### Task brief
Search the material below for the string "every" and list each line that holds it.
========================
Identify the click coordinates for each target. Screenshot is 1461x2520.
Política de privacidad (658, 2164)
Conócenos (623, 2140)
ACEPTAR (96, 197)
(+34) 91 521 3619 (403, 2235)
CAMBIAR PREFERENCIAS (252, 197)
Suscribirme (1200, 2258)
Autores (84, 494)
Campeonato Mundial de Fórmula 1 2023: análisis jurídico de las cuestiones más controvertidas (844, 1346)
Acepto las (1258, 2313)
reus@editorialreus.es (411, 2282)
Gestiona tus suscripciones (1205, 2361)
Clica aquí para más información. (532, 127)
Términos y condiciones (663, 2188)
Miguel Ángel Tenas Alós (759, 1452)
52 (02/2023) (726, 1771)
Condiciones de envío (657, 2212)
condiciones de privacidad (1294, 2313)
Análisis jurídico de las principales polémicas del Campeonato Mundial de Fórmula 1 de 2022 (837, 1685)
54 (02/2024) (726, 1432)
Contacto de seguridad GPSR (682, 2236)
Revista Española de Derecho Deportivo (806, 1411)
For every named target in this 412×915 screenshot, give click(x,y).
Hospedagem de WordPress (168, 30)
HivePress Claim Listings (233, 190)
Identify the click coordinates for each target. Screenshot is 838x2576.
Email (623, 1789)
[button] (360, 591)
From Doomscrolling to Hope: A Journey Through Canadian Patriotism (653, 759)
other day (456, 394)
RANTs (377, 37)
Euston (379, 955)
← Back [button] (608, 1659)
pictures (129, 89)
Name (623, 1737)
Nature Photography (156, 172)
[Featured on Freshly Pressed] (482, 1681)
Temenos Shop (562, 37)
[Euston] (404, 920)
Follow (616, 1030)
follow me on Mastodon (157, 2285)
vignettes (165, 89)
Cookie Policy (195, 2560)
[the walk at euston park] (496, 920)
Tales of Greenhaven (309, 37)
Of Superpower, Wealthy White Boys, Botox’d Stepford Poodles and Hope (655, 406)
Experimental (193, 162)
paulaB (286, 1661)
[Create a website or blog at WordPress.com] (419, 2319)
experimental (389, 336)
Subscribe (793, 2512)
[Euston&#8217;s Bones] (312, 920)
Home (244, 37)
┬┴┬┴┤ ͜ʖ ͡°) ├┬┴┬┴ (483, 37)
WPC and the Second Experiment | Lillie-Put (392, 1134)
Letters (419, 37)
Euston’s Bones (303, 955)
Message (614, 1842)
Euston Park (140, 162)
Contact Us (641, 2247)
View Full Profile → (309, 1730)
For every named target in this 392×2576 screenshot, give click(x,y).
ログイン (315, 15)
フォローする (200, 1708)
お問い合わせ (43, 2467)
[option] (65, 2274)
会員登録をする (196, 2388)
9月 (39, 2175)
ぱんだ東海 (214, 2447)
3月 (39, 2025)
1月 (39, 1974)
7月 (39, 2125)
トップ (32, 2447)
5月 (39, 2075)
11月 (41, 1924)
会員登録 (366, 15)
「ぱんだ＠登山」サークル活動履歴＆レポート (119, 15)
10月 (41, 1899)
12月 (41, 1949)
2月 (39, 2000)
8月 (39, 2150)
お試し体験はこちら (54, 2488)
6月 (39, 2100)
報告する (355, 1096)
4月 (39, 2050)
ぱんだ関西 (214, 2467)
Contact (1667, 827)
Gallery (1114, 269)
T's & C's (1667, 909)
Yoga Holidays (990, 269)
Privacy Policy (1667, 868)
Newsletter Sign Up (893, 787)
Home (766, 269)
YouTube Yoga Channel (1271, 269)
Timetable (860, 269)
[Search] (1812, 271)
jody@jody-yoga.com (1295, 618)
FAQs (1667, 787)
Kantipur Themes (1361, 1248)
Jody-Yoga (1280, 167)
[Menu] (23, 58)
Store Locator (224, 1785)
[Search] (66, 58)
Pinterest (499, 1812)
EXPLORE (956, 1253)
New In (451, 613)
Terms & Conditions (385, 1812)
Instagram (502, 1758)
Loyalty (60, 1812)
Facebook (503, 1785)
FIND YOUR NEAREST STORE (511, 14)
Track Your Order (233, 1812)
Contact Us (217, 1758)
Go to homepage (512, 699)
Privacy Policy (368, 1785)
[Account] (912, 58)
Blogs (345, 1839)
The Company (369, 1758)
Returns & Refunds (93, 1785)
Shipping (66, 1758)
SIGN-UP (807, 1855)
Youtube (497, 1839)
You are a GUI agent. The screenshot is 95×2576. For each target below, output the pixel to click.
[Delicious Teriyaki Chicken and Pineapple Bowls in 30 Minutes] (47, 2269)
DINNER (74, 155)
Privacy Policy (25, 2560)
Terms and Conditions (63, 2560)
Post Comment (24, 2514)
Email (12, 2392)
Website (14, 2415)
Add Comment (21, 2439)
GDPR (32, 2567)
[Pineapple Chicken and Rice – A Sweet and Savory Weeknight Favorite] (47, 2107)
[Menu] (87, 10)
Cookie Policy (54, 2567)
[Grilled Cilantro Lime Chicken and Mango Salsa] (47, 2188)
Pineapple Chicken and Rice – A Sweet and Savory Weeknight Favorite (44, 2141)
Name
========================
### Completed exercise
For every named target in this 412×915 screenshot, give click(x,y).
For every named target in this 392×2576 screenshot, give click(x,y).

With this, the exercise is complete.